Exercise aim - Your job is to write out each record precisely as it stands.
□ □ □ □ □
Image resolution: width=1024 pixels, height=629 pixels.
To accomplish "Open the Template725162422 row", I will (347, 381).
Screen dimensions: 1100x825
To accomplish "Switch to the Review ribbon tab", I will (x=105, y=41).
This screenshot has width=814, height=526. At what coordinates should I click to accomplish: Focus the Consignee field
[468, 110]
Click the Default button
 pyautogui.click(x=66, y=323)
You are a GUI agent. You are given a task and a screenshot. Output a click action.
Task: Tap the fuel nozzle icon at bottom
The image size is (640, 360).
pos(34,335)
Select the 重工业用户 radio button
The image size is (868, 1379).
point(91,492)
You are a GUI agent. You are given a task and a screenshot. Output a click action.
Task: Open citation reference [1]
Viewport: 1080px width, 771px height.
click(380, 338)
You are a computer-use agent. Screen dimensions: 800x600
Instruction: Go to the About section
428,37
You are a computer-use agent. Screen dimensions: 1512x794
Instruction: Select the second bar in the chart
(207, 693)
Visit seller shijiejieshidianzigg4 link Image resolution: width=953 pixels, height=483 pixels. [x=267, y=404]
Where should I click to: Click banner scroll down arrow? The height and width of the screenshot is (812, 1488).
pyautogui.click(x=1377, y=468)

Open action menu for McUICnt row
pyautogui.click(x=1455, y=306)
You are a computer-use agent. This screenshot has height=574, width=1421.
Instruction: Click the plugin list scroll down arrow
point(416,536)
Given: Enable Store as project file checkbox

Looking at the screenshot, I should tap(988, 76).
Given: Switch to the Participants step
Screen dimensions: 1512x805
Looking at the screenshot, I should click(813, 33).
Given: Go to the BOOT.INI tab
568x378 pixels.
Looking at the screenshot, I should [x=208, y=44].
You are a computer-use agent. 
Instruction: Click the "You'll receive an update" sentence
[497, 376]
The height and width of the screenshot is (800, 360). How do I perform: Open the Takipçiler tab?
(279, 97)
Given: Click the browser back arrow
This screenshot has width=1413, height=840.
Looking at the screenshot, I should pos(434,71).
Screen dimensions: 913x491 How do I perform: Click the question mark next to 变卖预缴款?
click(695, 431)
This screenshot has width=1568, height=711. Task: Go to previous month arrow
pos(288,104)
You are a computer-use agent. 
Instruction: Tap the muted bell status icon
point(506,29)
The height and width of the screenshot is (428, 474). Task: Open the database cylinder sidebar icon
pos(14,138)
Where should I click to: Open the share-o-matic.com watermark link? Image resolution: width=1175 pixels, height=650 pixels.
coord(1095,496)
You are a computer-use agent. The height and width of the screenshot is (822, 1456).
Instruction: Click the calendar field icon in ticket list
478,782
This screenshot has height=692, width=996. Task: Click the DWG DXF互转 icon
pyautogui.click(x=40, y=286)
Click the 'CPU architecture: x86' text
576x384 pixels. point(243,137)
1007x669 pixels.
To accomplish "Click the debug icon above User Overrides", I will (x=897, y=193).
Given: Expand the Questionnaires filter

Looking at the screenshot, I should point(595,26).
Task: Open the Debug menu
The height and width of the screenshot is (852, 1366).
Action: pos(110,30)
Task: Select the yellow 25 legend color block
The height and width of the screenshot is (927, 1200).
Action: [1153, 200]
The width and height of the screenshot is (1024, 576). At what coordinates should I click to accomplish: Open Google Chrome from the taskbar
□ □ □ □ □
Task answer -
Image resolution: width=1024 pixels, height=629 pixels.
To accomplish "Open the Template725162422 row", I will (347, 381).
Screen dimensions: 1100x825
To accomplish "Switch to the Review ribbon tab", I will (x=105, y=41).
This screenshot has width=814, height=526. At what coordinates should I click to accomplish: Focus the Consignee field
[468, 110]
Click the Default button
 pyautogui.click(x=66, y=323)
You are a GUI agent. You are given a task and a screenshot. Output a click action.
Task: Tap the fuel nozzle icon at bottom
The image size is (640, 360).
pos(34,335)
Select the 重工业用户 radio button
The image size is (868, 1379).
point(91,492)
You are a GUI agent. You are given a task and a screenshot. Output a click action.
Task: Open citation reference [1]
Viewport: 1080px width, 771px height.
click(380, 338)
You are a computer-use agent. Screen dimensions: 800x600
Instruction: Go to the About section
428,37
You are a computer-use agent. Screen dimensions: 1512x794
Instruction: Select the second bar in the chart
(207, 693)
Visit seller shijiejieshidianzigg4 link Image resolution: width=953 pixels, height=483 pixels. [x=267, y=404]
Where should I click to: Click banner scroll down arrow? The height and width of the screenshot is (812, 1488).
pyautogui.click(x=1377, y=468)

Open action menu for McUICnt row
pyautogui.click(x=1455, y=306)
You are a computer-use agent. This screenshot has height=574, width=1421.
Instruction: Click the plugin list scroll down arrow
point(416,536)
Given: Enable Store as project file checkbox

Looking at the screenshot, I should tap(988, 76).
Given: Switch to the Participants step
Screen dimensions: 1512x805
Looking at the screenshot, I should click(813, 33).
Given: Go to the BOOT.INI tab
568x378 pixels.
Looking at the screenshot, I should [x=208, y=44].
You are a computer-use agent. 
Instruction: Click the "You'll receive an update" sentence
[497, 376]
The height and width of the screenshot is (800, 360). How do I perform: Open the Takipçiler tab?
(279, 97)
Given: Click the browser back arrow
This screenshot has width=1413, height=840.
Looking at the screenshot, I should pos(434,71).
Screen dimensions: 913x491 How do I perform: Click the question mark next to 变卖预缴款?
click(695, 431)
This screenshot has width=1568, height=711. Task: Go to previous month arrow
pos(288,104)
You are a computer-use agent. 
Instruction: Tap the muted bell status icon
point(506,29)
The height and width of the screenshot is (428, 474). Task: Open the database cylinder sidebar icon
pos(14,138)
Where should I click to: Open the share-o-matic.com watermark link? Image resolution: width=1175 pixels, height=650 pixels.
coord(1095,496)
You are a computer-use agent. The height and width of the screenshot is (822, 1456).
Instruction: Click the calendar field icon in ticket list
478,782
This screenshot has height=692, width=996. Task: Click the DWG DXF互转 icon
pyautogui.click(x=40, y=286)
Click the 'CPU architecture: x86' text
576x384 pixels. point(243,137)
1007x669 pixels.
To accomplish "Click the debug icon above User Overrides", I will (x=897, y=193).
Given: Expand the Questionnaires filter

Looking at the screenshot, I should point(595,26).
Task: Open the Debug menu
The height and width of the screenshot is (852, 1366).
Action: pos(110,30)
Task: Select the yellow 25 legend color block
The height and width of the screenshot is (927, 1200).
Action: [1153, 200]
The width and height of the screenshot is (1024, 576). At what coordinates should I click to accomplish: Open Google Chrome from the taskbar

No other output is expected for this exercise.